(Pixel coordinate grounding data)
/---

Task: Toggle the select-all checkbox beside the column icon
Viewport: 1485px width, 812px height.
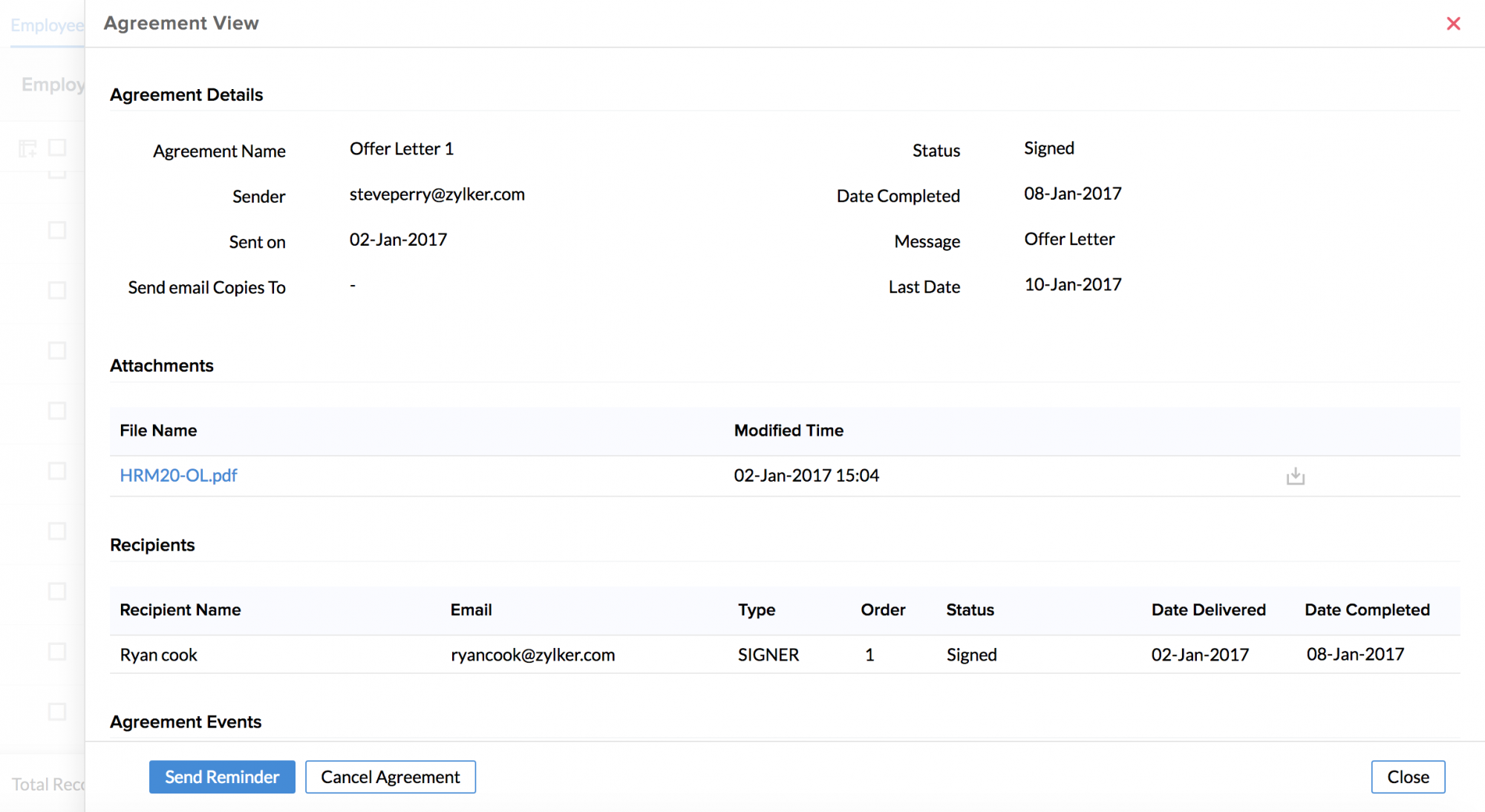Action: tap(57, 148)
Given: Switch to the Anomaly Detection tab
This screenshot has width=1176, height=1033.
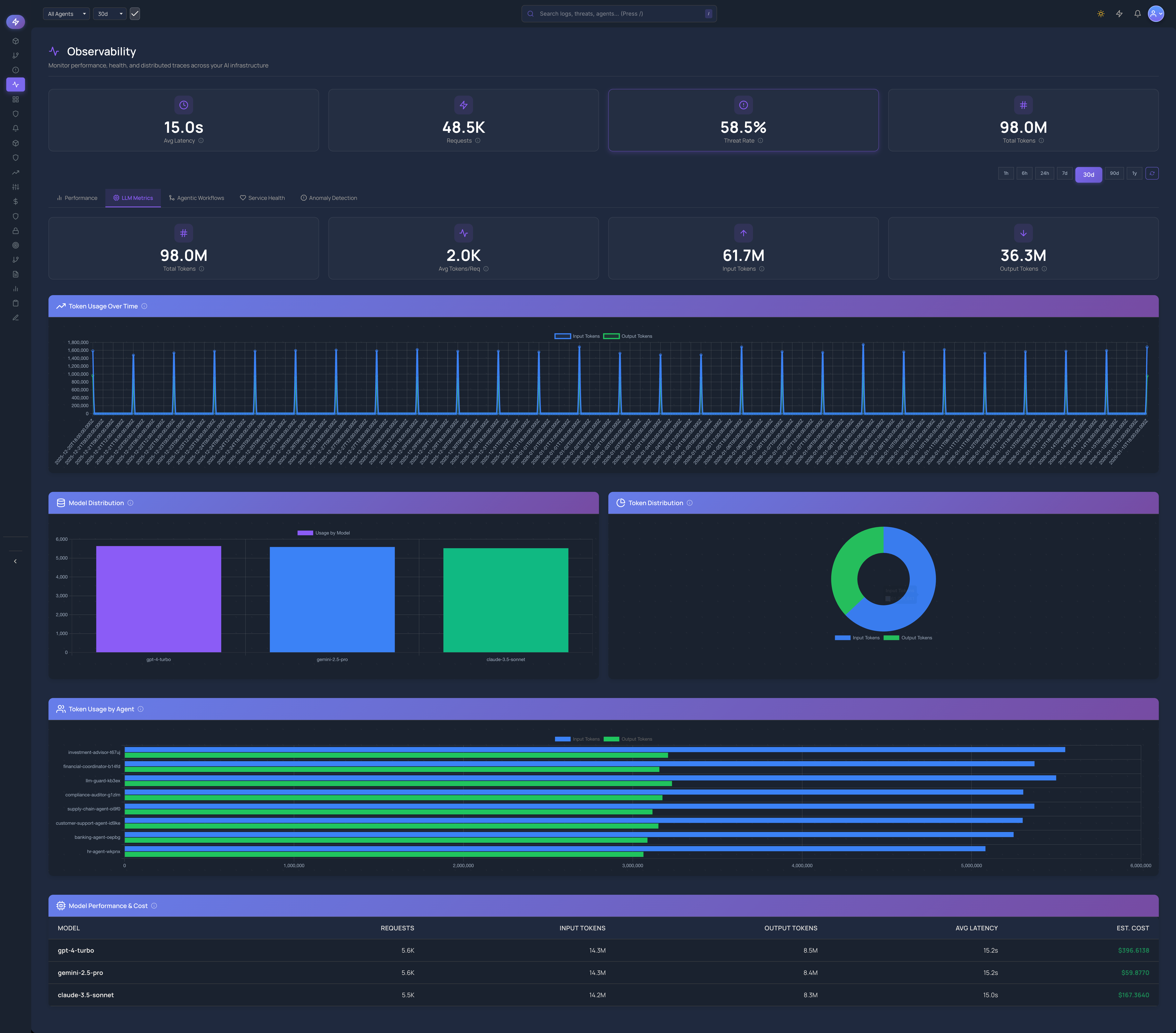Looking at the screenshot, I should pyautogui.click(x=329, y=198).
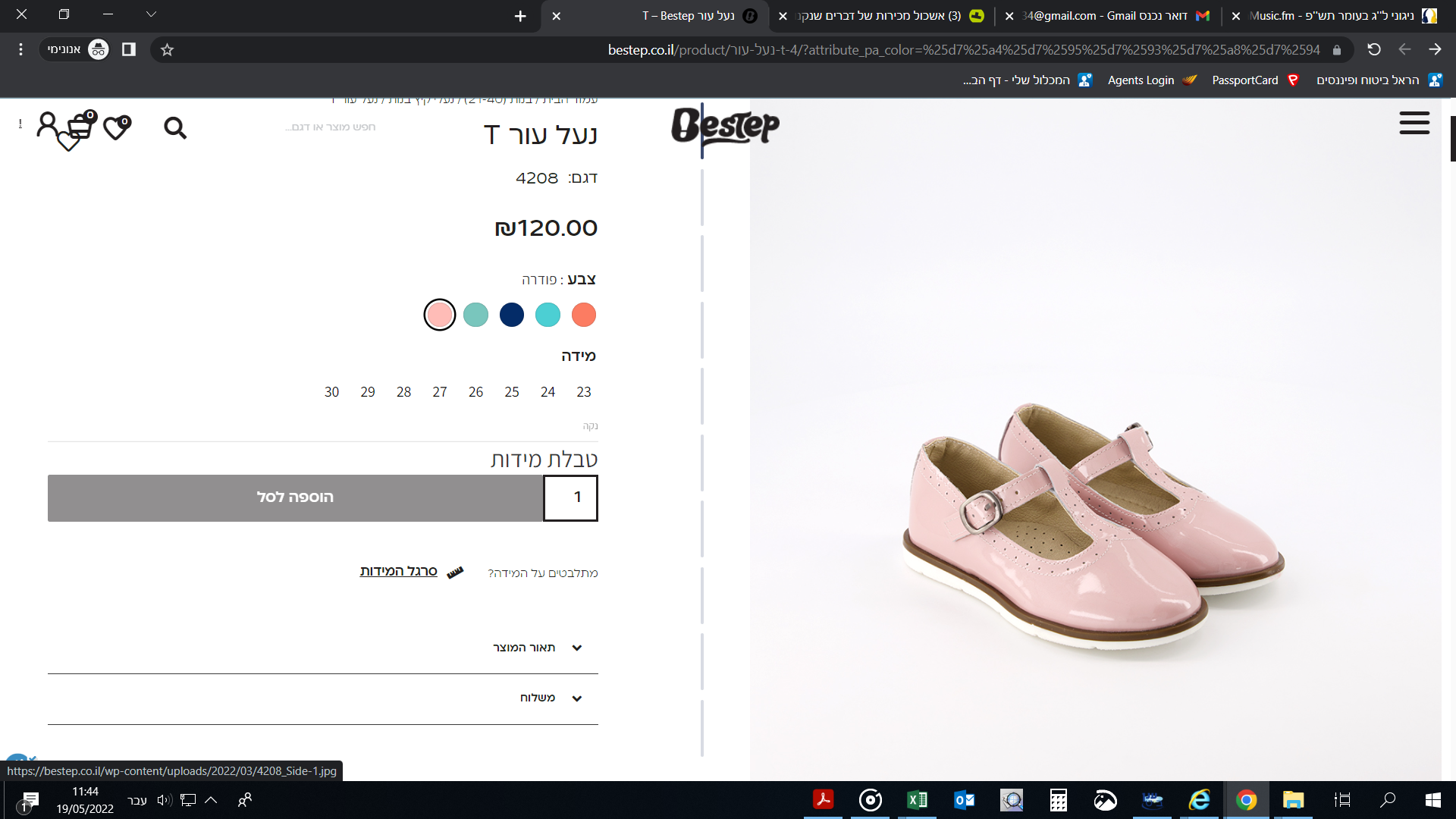Image resolution: width=1456 pixels, height=819 pixels.
Task: Open the סרגל המידות size ruler link
Action: coord(399,571)
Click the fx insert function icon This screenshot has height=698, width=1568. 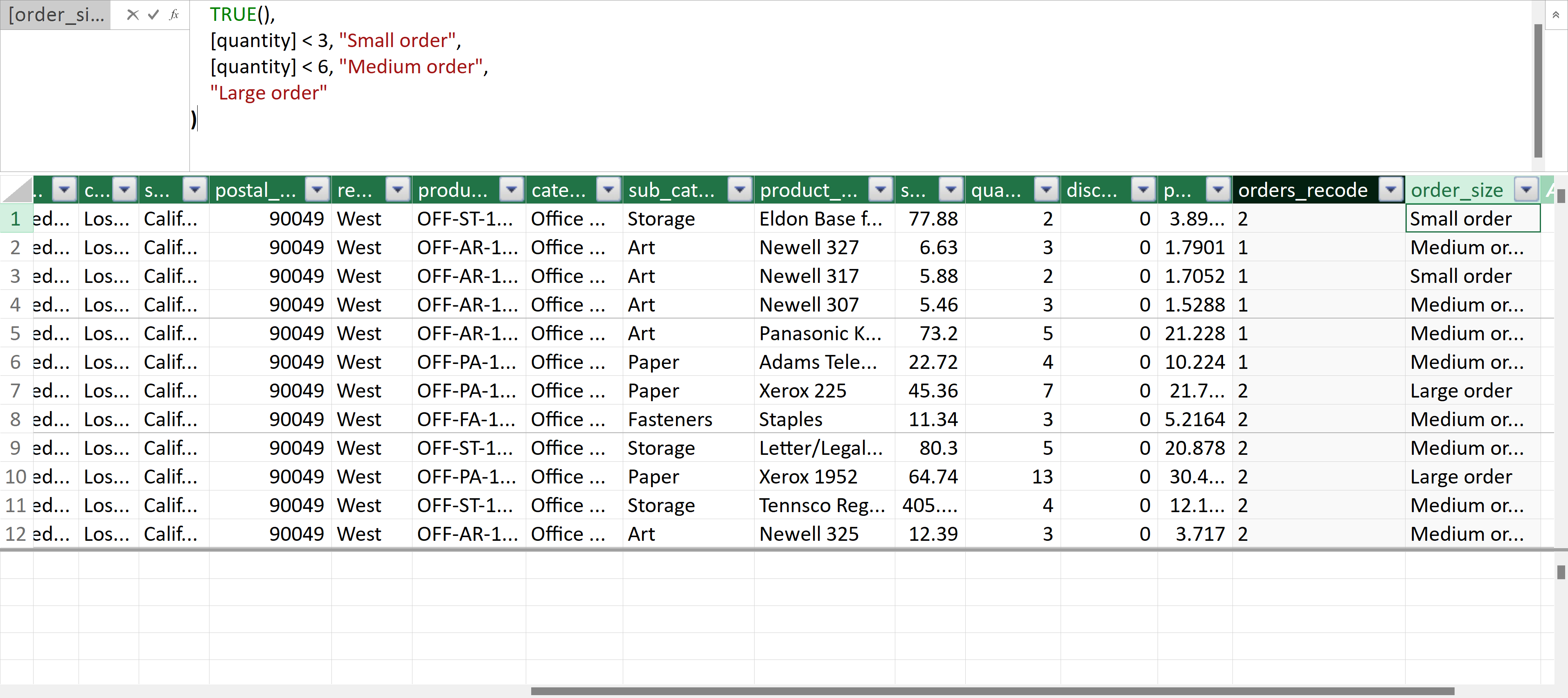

\---

TRY IT
With the pictures set aside, copy each line above as written.

SOLUTION
Task: Toggle the select-all checkbox beside the column icon
Viewport: 1485px width, 812px height.
Action: tap(57, 148)
Given: Switch to the Anomaly Detection tab
This screenshot has width=1176, height=1033.
Looking at the screenshot, I should pyautogui.click(x=329, y=198).
Image resolution: width=1456 pixels, height=819 pixels.
Task: Open the סרגל המידות size ruler link
Action: coord(399,571)
Click the fx insert function icon This screenshot has height=698, width=1568. 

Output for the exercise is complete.